Binance may have settled with U.S. regulators to the tune of $4.3 billion, but it still faces an ongoing lawsuit from the Securities and Exchange Commission (SEC).
In a series of court filings Tuesday, Binance pushed for the suit to be dismissed, claiming that the SEC has applied a “novel, contorted interpretation” of securities laws, and accusing the regulator of “territorial aggrandizement.”
In the first of its filings, Binance and its founder Changpeng ‘CZ’ Zhao argued that the regulator had built “virtually its entire case on the argument that an “investment contract” need not include either an investment or a contract.”
The SEC’s complaint, the exchange said, “focuses on transactions by customers who clicked on a website, bought tokens from other anonymous token owners, and then logged off.”
Binance claimed that no contract existed with a promoter to “invest money into a common business enterprise,” and added that the regulator had ignored that the existence of an “investment contract” should be determined on a transaction-by-transaction basis.

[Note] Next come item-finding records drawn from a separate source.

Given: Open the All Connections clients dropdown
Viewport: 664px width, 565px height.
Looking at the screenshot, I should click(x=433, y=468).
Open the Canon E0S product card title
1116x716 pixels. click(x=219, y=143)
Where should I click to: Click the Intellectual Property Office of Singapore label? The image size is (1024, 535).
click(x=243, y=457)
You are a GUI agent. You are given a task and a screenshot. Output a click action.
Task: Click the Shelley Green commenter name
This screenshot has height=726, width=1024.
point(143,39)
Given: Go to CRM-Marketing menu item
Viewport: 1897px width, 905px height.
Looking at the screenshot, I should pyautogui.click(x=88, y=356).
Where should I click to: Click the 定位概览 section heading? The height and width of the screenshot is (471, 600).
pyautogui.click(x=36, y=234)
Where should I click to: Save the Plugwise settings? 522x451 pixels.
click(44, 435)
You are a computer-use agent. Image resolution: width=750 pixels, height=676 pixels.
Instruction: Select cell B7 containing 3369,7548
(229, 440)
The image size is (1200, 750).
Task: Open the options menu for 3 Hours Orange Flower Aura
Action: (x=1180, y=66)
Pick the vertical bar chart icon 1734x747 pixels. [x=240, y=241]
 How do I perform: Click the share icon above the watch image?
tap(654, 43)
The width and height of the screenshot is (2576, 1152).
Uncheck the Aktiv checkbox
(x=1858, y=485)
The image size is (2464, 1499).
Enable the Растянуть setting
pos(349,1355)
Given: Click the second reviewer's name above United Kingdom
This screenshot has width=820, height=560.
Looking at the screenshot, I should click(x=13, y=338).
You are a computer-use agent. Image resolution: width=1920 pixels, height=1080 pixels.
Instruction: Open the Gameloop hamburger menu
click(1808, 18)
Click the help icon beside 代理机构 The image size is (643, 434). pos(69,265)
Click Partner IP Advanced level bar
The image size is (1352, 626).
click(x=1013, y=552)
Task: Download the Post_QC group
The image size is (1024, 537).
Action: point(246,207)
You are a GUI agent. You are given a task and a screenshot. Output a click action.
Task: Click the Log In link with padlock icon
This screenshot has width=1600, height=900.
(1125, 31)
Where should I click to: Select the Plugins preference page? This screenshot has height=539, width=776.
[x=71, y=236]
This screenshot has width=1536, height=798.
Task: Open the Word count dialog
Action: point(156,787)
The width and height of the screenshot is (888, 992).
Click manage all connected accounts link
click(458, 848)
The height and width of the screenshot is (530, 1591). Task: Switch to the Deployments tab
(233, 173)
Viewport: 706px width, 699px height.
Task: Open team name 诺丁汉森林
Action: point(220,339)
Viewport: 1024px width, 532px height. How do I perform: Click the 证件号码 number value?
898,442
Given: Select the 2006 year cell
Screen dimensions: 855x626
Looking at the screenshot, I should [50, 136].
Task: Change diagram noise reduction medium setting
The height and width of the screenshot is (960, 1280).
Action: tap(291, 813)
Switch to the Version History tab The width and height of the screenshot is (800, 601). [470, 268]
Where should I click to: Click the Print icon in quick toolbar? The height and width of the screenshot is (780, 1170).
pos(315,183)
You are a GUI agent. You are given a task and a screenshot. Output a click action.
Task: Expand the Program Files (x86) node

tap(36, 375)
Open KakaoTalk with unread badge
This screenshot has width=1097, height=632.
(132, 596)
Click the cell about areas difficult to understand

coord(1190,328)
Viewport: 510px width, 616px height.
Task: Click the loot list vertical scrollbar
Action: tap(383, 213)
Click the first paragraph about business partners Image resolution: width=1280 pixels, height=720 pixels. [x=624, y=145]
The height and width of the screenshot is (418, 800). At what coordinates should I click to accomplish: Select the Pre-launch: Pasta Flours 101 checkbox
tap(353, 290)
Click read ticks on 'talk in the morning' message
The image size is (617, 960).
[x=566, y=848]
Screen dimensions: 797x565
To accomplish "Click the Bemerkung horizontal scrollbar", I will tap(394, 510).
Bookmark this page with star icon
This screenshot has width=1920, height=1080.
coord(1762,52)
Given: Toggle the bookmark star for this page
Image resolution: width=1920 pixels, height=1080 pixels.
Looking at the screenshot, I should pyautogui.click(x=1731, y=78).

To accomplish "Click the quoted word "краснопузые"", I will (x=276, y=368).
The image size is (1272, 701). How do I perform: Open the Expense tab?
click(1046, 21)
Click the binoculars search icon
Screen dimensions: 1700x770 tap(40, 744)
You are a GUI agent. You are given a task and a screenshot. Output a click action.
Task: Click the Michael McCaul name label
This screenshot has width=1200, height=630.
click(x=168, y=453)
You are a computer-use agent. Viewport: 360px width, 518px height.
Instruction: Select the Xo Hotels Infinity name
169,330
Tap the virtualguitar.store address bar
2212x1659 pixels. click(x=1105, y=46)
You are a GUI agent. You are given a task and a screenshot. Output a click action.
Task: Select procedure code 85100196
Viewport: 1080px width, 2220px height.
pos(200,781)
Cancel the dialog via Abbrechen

In its second filing, lawyers for BAM Trading Services, Binance’s American subsidiary, accused the SEC of overreach, arguing that it “seeks regulatory jurisdiction over virtual commodities that Congress has not conferred on it,” and that in order to apply securities law to its platform, one would have to “ignore the word “contract” in the term “investment contract”.”
Both filings were issued in response to the SEC’s earlier reply to the exchange’s motion to dismiss.
In a third filing, Binance and Zhao pushed back against the SEC’s efforts to include the exchange’s guilty plea as part of its settlement with the Department of Justice in its own case. Lawyers for the exchange argued that Binance and Zhao’s admitted violations of the Bank Secrecy Act fail to “say anything about whether there was fair notice of the SEC’s theory that the crypto assets at issue were securities under the Securities Act or the Exchange Act.”
In June, the SEC hit Binance and its former CEO Zhao with 13 charges including the unregistered offer and sale of crypto assets, failure to restrict U.S. investors from accessing Binance.com, and operating as an unregistered exchange, broker, and clearing agency. The SEC also alleged that the exchange commingled billions of dollars in customer funds in an account belonging to Merit Peak, an entity controlled by Zhao.
Binance has filed number of motions in its bid to have the SEC’s case thrown out of court, arguing that it “has no legitimate authority over crypto exchanges” and accusing it of being engaged in a regulatory land grab over the crypto industry.